Study scores reflect the relative performance of a student in that individual study, but make no comparison against students completing other studies. To select applicants fairly, institutions need an overall measure of the performance of students undertaking the VCE in all studies and in all combinations. Study scores are scaled to consider the different levels of competition in different studies.

When are scores scaled?

VCE studies are always scaled in the year in which you undertook them. This may not necessarily be in the year in which you receive your ATAR.

How study scores are scaled

  1. The VCAA collects your assessment results and uses them to calculate your VCE study scores.
  2. When VTAC receives your study scores from the VCAA, each study has been standardised. The average score for each study is 30.
  3. VTAC looks at the assessment data across all studies to make sure obtaining the average score in one study required the same level of achievement as every other study.
  4. When the data demonstrates the overall level of scores across studies doesn’t match, adjustments need to be made. This is the scaling process.
  5. If competition in a particular study was higher than the average level of competition across all studies – as indicated by the group of students performing higher in their other studies – study scores need to be adjusted upwards, otherwise students doing that study would be unfairly disadvantaged.
  6. Likewise, if competition in a particular study was lower than the average level of competition across all studies – as indicated by the group of students performing lower in their other studies – study scores need to be adjusted downwards, otherwise students doing that study would be unfairly advantaged.
  7. Once the study scores have been scaled, they are called scaled study scores. It is these scaled study scores that are used to calculate the ATAR.

The basics of scaling: an example

In scaling VCE Chemistry, VTAC follows the following process:

  1. The average VCE study score for all studies is 30. Therefore, Chemistry VCE study scores are calculated with a fixed average of 30, like every other subject.
  2. VTAC analyses the performance of Chemistry students in all their other studies, and calculates their overall average – across all their studies. In this example, Chemistry students’ overall average across all of their studies is 35.
  3. Because the overall average for Chemistry students is higher than 30, we can see that it was harder for Chemistry students to obtain the average (or above) in Chemistry than it was in their other studies.

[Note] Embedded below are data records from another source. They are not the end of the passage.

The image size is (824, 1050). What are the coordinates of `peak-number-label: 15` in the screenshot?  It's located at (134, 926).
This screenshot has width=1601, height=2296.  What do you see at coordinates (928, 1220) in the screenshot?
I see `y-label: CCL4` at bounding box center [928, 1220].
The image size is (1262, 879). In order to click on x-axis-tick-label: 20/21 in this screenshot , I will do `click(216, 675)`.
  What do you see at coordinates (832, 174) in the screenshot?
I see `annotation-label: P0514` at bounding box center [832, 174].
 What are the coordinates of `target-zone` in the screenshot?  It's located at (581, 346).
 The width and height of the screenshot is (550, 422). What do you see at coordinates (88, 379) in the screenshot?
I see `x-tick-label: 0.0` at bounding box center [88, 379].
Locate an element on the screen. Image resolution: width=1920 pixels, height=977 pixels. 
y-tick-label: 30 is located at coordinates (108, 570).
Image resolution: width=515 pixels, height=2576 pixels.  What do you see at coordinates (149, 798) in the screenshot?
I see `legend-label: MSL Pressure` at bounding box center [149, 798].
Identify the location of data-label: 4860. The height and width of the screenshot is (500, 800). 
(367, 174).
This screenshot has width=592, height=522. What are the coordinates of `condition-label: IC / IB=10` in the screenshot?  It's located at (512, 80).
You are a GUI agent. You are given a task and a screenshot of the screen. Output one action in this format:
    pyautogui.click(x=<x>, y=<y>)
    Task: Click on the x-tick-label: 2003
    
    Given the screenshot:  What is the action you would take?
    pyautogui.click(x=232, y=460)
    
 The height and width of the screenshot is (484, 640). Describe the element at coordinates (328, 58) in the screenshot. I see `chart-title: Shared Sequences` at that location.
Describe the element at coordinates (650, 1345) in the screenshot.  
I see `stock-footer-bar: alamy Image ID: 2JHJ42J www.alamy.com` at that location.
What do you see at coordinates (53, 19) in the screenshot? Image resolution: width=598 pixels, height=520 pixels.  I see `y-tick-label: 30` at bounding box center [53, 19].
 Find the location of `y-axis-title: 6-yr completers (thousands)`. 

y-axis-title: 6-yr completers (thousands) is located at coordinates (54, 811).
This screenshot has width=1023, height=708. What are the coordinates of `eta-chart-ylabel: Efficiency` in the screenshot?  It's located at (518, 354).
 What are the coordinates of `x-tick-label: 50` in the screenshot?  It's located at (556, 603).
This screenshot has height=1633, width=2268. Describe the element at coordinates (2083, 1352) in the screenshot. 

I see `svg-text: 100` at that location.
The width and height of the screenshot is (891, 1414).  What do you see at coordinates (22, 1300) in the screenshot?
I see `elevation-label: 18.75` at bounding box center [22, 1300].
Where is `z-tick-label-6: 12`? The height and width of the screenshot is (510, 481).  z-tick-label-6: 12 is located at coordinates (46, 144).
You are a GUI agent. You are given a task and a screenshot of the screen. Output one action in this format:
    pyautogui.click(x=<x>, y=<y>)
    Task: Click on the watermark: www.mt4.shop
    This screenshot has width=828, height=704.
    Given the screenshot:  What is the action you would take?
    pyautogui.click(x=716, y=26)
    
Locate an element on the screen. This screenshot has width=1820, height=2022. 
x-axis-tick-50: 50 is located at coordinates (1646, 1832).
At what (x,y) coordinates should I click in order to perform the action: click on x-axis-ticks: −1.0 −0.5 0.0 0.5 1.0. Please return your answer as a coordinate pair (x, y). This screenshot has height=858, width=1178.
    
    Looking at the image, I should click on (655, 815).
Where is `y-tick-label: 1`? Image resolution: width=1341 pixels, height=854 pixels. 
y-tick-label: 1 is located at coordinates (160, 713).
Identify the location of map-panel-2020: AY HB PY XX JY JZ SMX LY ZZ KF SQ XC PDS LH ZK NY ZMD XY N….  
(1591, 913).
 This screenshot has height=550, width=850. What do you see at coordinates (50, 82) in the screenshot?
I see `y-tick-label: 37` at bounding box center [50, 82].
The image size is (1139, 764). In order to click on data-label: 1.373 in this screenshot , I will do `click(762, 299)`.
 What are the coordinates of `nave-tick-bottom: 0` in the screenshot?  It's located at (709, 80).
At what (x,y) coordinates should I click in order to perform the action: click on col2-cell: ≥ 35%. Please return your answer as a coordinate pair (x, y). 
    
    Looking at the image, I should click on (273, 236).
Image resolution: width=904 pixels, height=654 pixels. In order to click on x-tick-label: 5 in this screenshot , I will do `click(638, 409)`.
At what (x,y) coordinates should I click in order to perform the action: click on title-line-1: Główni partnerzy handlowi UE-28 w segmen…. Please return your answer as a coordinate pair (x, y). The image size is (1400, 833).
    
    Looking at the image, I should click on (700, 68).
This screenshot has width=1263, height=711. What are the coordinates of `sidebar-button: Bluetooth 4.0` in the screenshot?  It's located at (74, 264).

This means, to be fair, the average for Chemistry needs to be adjusted to the new average of 35.
  4. All Chemistry study scores are recalculated around the average of 35, producing scaled study scores for the study.

This process is repeated for every VCE and scored VCE VET subject every year.

Studies with additional scaling rules

The following studies attract additional scaling rules. Unless you like these studies and are good at them, choosing these studies simply because they are treated differently in scaling won’t automatically guarantee you a higher ATAR.

Mathematics: VCE mathematics studies are designed to cater for students of differing abilities and interests. Unlike other studies there is a distinct hierarchy of studies:

  • Specialist Mathematics is the most difficult
  • Followed by Mathematical Methods
  • And then Further Mathematics

To ensure that students undertaking the more difficult mathematics studies are not disadvantaged by the level of difficulty, all three mathematics studies are scaled against each other as well as being scaled against all other studies. The higher of the two resulting scales is used for each of the mathematics studies.

Languages: As a result of government policy to encourage the study of languages, each language is adjusted up by adding five to the initial VTAC scaled study score average. This does not mean that five points are added to the ATAR. What it does mean is that for study scores at, or close to, the score average of 30, the adjustment is 5. This adjustment is different for each study score and decreases as the study score moves away from 30.